**GIVEN EXERCISE**
Extend the blog post about switching to Roq past its final sentence, keeping its voice.

[start of SUPPLIED PASSAGE]

Coming Up for Air

This Blog Now Roqs. I mean... it always has, of course, but now it REALLY does

Thursday, Mar 20, 2025 |
Roq Logo

Years ago, I started this blog on Wordpress, then moved to awestruct, then to JBake, then to Jekyll. I've not done that because I like to change things (though I must admit I've enjoyed doing it each time ;), but because I'm looking for something that best suits my needs. I need to be able to post source code. It would be nice to be able to change theming -- especially for source code -- globally and easily. A static site would be nice for both performance and security. And as icing on the cake, being able to extend the build tool would be amazing. By chance in the past week or so, I was introduced to a new a tool, Roq , which is built in Java, and based on Quarkus. A whole lot of boxes were suddenly checked. Now, less than two weeks later, I've converted three sites , including this one. In this post, I'll walk you through building your own static site that... Roqs. :P

Roq, of course, has its own documentation , which helped me immensely. However, as all docs go, there were some use cases that weren't covered as thoroughly as I needed (or I'm slower than I like to think), so I thought I'd add my own voice, as they say, and maybe it will help you (and maybe help beef up the official docs. Andy, Roq's author, has been super helpful and eager for feedback).

[end of SUPPLIED PASSAGE]
[start of PROVIDED RECORDS]

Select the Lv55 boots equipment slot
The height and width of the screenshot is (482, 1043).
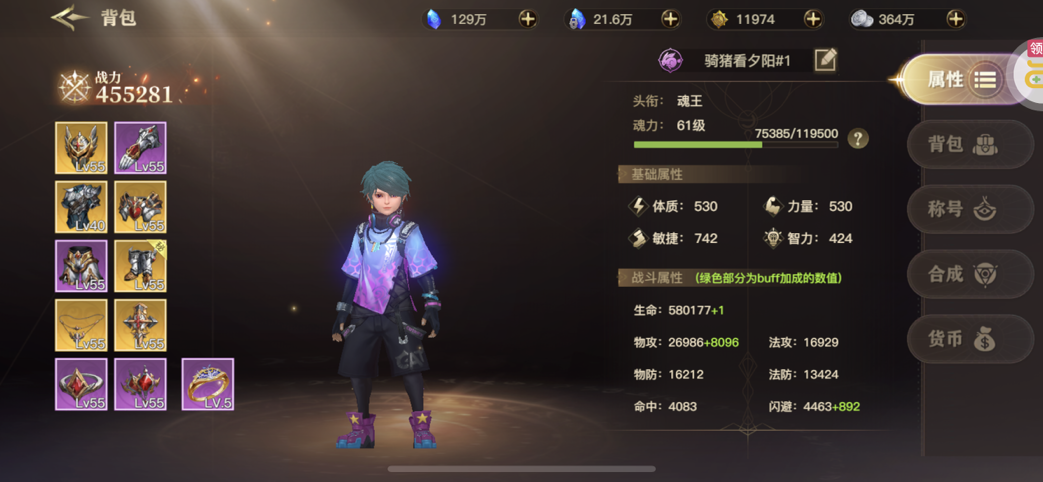click(x=140, y=266)
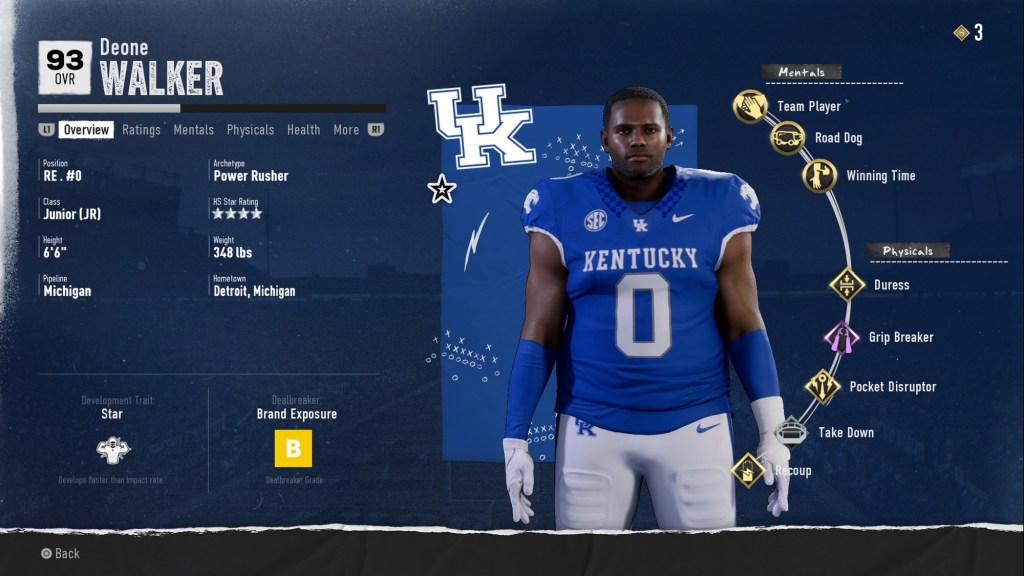Go back to the previous screen
This screenshot has height=576, width=1024.
click(59, 553)
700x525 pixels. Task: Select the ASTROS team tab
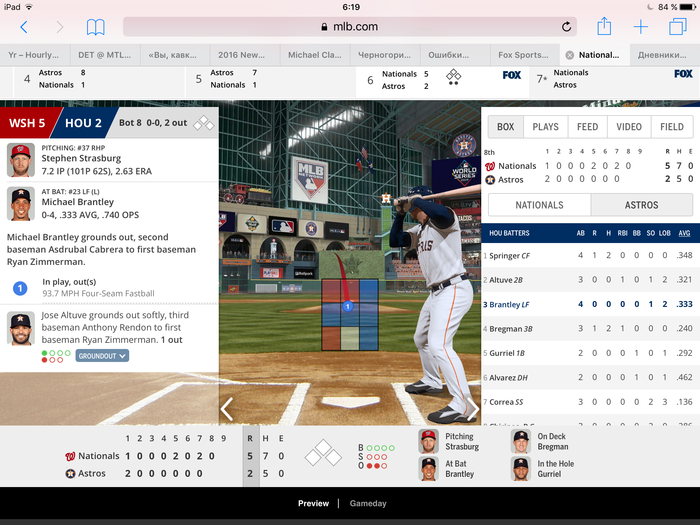click(641, 205)
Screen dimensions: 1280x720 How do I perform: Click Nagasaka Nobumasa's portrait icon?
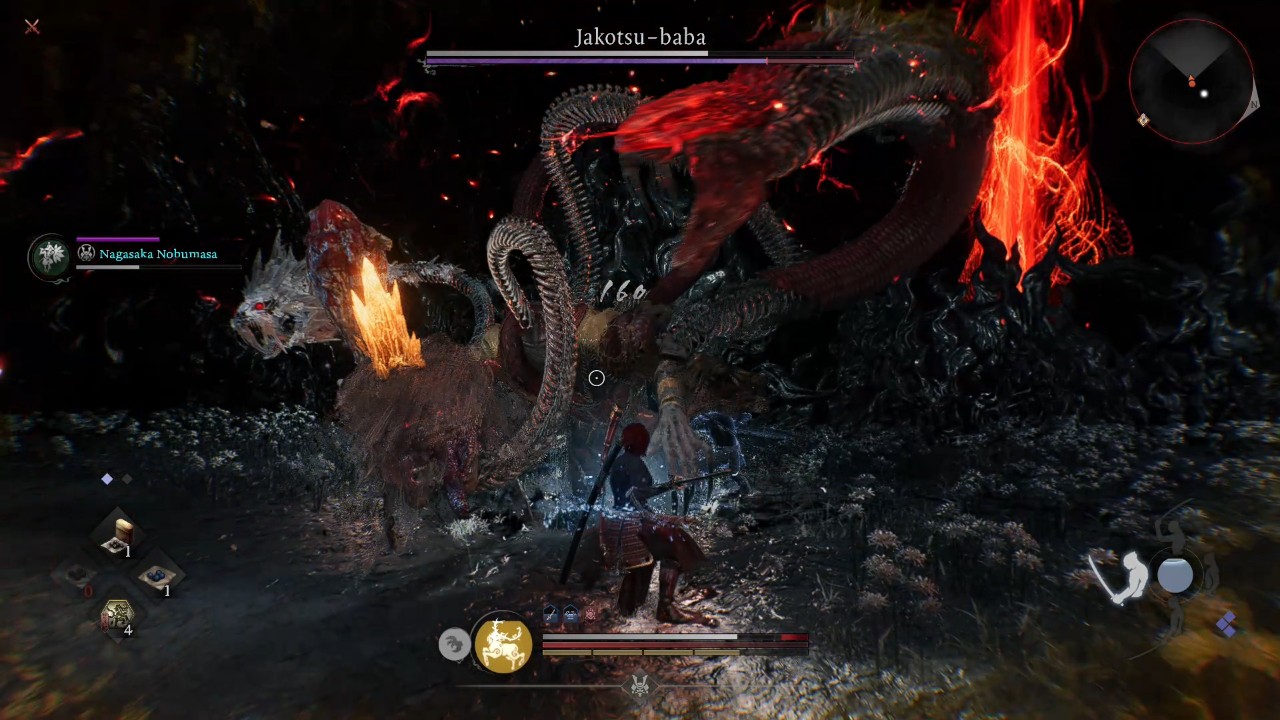tap(50, 256)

[end of PROVIDED RECORDS]

**OUTPUT FOR THIS TASK**
Getting Started

I've been using Roq in anger for less than a week, so I've much left to learn. What I'm sharing here is what I've learned and how I've gotten things to work for me. I can't guarantee that it's correct, but it does seem to work. Caveat emptor. :)

The easiest way to start is with the Quarkus CLI tool (I'll leave it as an exercise for the reader on how to install that ). With that tool installed, it's as simple as this:

$ quarkus create app my-blog -x=io.quarkiverse.roq:quarkus-roq
...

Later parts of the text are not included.